Mar 9th, 2024–Mar 10th, 2024

Alpine
Natural and human triggered avalanches likely.
Treeline
Natural avalanches possible, human triggered probable.
Below Treeline
Natural avalanches unlikely, human triggered possible.
Alpine
Natural avalanches possible, human triggered probable.
Treeline
Natural avalanches possible, human triggered probable.
Below Treeline
Natural avalanches unlikely, human triggered possible.
Alpine
Natural avalanches possible, human triggered probable.
Treeline
Natural avalanches possible, human triggered probable.
Below Treeline
Natural avalanches unlikely, human triggered possible.

Regions

Pine Pass.

Avoid Avalanche Terrain

Ongoing snowfall and strong wind are forming reactive storm slabs over a weak snow pack.

Confidence

Moderate

Avalanche Summary

A few natural wind or storm slab avalanches have been reported on Friday morning in the Pine Pass area with the arrival of new snow and strong winds.

As new snow starts to accumulate and the load slowly starts to increase above buried weak layers, we expect persistent slabs to become more reactive.

Snowpack Summary

New snow is being redistributed by strong southwest winds, leaving widespread wind-affected surfaces in exposed terrain. The snow surface will likely become moist at low elevations.

30 to 60 cm below the surface a variety of potential weak layers may exist, including surface hoar in wind-sheltered terrain, weak facets, or a hard melt-freeze crust on south and west-facing slopes.

A thick and hard widespread crust that formed in early February is buried about 60 to 90 cm deep. This crust may have a layer of facets above it.

Weather Summary

Saturday Night

Mostly cloudy with up to 10 cm of new snow. 25 to 45 km/h southwest alpine wind.  Treeline temperature -4°C.

Sunday

Mostly cloudy with 5 to 10 cm of new snow. 25 to 45 km/h southwest alpine wind. Freezing level rising to 1300 m.

Monday

A mix of sun and cloud with up to 5 cm of new snow. 15 to 35 km/h southwest alpine wind. Treeline temperature -1°C.

Tuesday

Mostly cloudy with around 5 cm of  new snow. 20 to 40 km/h south alpine wind. Treeline temperature -1°C.

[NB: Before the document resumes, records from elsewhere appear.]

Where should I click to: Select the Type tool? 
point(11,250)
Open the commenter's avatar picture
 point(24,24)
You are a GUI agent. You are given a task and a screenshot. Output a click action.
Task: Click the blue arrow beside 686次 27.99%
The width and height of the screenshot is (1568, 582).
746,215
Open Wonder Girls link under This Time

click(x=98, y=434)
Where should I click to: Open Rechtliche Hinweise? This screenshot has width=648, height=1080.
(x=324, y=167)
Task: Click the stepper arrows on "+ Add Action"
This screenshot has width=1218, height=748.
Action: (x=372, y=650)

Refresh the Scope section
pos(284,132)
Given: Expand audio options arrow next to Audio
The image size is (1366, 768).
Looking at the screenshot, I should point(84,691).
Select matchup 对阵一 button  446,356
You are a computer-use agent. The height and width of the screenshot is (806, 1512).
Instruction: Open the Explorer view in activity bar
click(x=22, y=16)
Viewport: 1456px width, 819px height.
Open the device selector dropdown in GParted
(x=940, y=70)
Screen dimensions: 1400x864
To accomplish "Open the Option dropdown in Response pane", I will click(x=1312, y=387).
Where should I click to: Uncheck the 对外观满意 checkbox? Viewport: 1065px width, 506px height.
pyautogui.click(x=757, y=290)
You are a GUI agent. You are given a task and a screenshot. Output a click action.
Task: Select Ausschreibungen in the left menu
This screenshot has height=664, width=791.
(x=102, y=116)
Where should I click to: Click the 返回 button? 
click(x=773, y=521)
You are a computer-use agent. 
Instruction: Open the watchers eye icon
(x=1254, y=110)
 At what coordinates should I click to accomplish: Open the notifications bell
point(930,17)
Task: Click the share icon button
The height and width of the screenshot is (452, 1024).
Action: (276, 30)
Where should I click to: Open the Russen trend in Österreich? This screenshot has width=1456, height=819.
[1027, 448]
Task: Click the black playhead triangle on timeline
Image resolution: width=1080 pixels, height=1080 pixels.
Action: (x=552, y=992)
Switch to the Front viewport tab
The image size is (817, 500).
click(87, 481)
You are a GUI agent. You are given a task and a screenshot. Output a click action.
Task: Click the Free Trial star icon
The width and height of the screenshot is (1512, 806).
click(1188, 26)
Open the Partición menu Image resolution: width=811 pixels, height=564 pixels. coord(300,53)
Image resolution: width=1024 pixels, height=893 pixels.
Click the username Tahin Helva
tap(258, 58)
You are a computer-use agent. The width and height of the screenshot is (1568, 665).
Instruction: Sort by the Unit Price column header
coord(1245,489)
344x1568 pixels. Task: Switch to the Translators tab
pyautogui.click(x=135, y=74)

More details can be found in the Mountain Weather Forecast.

Terrain and Travel Advice

  • Minimize exposure during periods of heavy loading from new snow and wind.
  • Conservative terrain selection is critical, choose only well supported, low consequence lines.
  • Remote triggering is a concern, watch out for adjacent and overhead slopes.
  • Storm slabs in motion may step down to deeper layers resulting in large avalanches.

Problems

Persistent Slabs

Persistent Slab avalanches are the release of a cohesive layer of snow (a slab) in the middle to upper snowpack, when the bond to an underlying persistent weak layer breaks. Persistent layers include: surface hoar, depth hoar, near-surface facets, or faceted snow. Persistent weak layers can continue to produce avalanches for days, weeks or even months, making them especially dangerous and tricky. As additional snow and wind events build a thicker slab on top of the persistent weak layer, this avalanche problem may develop into a Deep Persistent Slab.

Storm Slabs

Storm Slab avalanches are the release of a cohesive layer (a slab) of new snow that breaks within new snow or on the old snow surface. Storm-slabs typically last between a few hours and few days (following snowfall). Storm-slabs that form over a persistent weak layer (surface hoar, depth hoar, or near-surface facets) may be termed Persistent Slabs or may develop into Persistent Slabs.